Wednesday, November 2, 2011

November already? No way! Christmas is next month? No way!

Beautiful fall day here at the Manor. Had one home still sick with a stomach bug. 
Walked the horseshoe again. Hard but not AS hard.


Food for the day:
Normal breakfast 200 cal
homemade burrito 400
1 serving ruffles queso chips 160
3 tootsie roll midgees 33 cal
1/3 burrito made into a quesadilla 133
1 serving ruffles queso chips 160 yeah I really like these
18 M&Ms 61 cal
Total 1147 calories for the day.


Was thinking today that the old goals I made wayyy back when I began my journey have been reached, and I need to make some new ones. I have met many that I thought I wouldn't until I hit goal like: sitting in booths and those flimsy white plastic chairs without one breaking on me, sitting in a lawn chair, going to an amusement park, wearing pants with a zipper, seat belts resting comfortably on me instead of strangling me, seat belts that FIT me, especially in the back seat of a car.

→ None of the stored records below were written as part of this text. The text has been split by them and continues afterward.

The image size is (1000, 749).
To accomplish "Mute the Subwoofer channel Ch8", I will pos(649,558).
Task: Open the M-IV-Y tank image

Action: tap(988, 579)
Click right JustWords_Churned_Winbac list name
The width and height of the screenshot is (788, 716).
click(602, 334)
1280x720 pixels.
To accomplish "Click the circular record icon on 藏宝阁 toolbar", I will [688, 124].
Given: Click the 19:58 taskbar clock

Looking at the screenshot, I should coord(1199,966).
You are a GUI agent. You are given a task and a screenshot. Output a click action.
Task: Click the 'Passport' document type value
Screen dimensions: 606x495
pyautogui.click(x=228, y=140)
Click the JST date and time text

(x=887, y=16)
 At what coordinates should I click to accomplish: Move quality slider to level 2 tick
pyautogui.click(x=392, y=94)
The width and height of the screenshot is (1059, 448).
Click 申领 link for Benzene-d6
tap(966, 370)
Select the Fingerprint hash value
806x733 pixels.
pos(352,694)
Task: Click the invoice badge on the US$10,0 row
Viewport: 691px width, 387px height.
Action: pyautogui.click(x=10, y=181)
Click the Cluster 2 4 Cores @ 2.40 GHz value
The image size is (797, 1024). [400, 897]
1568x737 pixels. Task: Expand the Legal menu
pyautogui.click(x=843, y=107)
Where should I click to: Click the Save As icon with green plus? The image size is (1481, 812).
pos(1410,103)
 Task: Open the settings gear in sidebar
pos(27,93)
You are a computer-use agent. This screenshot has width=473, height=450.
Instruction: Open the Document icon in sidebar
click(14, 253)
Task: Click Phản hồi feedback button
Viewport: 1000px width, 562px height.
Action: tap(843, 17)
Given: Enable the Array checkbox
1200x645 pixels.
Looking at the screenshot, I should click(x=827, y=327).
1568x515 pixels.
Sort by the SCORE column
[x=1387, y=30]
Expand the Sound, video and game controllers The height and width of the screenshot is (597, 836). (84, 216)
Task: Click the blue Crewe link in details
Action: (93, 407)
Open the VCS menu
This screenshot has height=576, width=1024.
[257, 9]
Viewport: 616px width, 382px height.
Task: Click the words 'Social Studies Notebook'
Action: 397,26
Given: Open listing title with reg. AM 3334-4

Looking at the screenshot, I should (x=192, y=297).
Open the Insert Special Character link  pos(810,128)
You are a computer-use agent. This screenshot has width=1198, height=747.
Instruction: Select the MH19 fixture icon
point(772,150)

******New Things I Want To Do***********
Run. I still don't run on a regular basis and I want to.
Wear high heels without feeling like I'm going to pitch forward onto my face at any moment.
Not have to wear a girdle.
Wear REAL jeans, you know, the not stretchy kind, the ones regular normal people wear.
Look at myself from the side and my breasts stick out farther than my stomach.
Not have to take blood pressure medicine.
****************
I found an old journal, and it was sad sad. Pretty much every entry was 'I hate myself I hate my husband I hate my life everything stinks'.
It brought back memories of how horrible things were for me. Why did losing weight change all that? Despair and discouragement were the main theme of my days. I feel sorry for the me who wrote those, I wish I could go back and tell her things will be looking up soon. Life is just going to stink sometimes. I cannot control everyone around me, I cannot make my husband happy no matter how hard I try, it's almost as if he refuses to be happy ON PURPOSE, and I get tired of that. For the most part I am a happy and cheerful person, but sometimes stuff gets me down. My marriage still is hard, money is super tight, kids make stupid choices, the kitten won't use the litterbox. My overeating will not help me cope with this stuff. It will, in fact, just make things worse. 
And I am encouraged just by KNOWING that. I used to find myself helplessly answering every call to eat, knowing it was too much, it would cause much self-loathing, but I didn't think I could stick to a 'diet', I never had before, why waste my time? I genuinely thought that I would have to 'diet', eat all sorts of horrid raw vegetables and hummus (what even is that) and fish and beets and yogurt and NO chocolate NO sugar NO white flour. I thought I would have to be super disciplined like all the thin women, self-righteously passing up the desserts at buffets and church dinners, cooking healthfully for my husband's heart health, blah blah. 
And I just didn't have it in me. I still don't. I wonder if I ever will? 
I just hate how many people put foods into good and bad categories. I like that I can eat whatever I want. I like that I set my own goals for my life, and not just mindlessly following someone else's do's and don't's. 
I am proud of myself for walking the horseshoe today. It was such a beautiful day, probably one of the last we'll have for a while.
I am proud of myself for not only staying within my calorie budget, but coming in below it. I am proud for saving a bunch of calories for night time, and being able to eat a few chips and dip without any guilt whatsoever. I am proud for not secretly getting into the kid's halloween candy and eating it. I am proud for not having root beer with my lunch today because I didn't want the extra calories. I am proud that I am back, back to making weight loss front and center in my life, back to looking ahead to thinner days, back to confidence and peace with myself. The deep hatred for myself is gone. Because I CAN lose weight, I CAN say no to food, I CAN achieve my goals. 
I guess I also have achieved another goal of sorts. I always had been the pianist at church, for years, but wanted to sing but it just didn't happen. Now I am on the singing schedule at church, and my Pastor asked me to do a solo at a conference this weekend at my church. Me! I still am surprised, our church has a zillion people who sing. But he asked me! What a privilege! I was even asked to sing at a 2 day conference thing last month too! Me! 
Losing weight has changed, IS changing me. I am becoming different. And I really didn't know that would happen. I thought I would be the same, just thinner. 
So a lesson was reinforced in my mind today: Eating over my calorie limit will just make things worse. It will not make me feel better. I will still have the problems, along with the anger and disappointment towards myself. 
It's super late! I gotta get to bed.
Making wise choices the be all and end all in my life,
Laura









1 comment:

  1. Wow - what can I even say that you haven't already told yourself. I love when I see/read people who allow themselves a little space to be an actual person and not the "Diet Robot" that makes everyone feel guilt and shame if they eat something other than lettuce or celery.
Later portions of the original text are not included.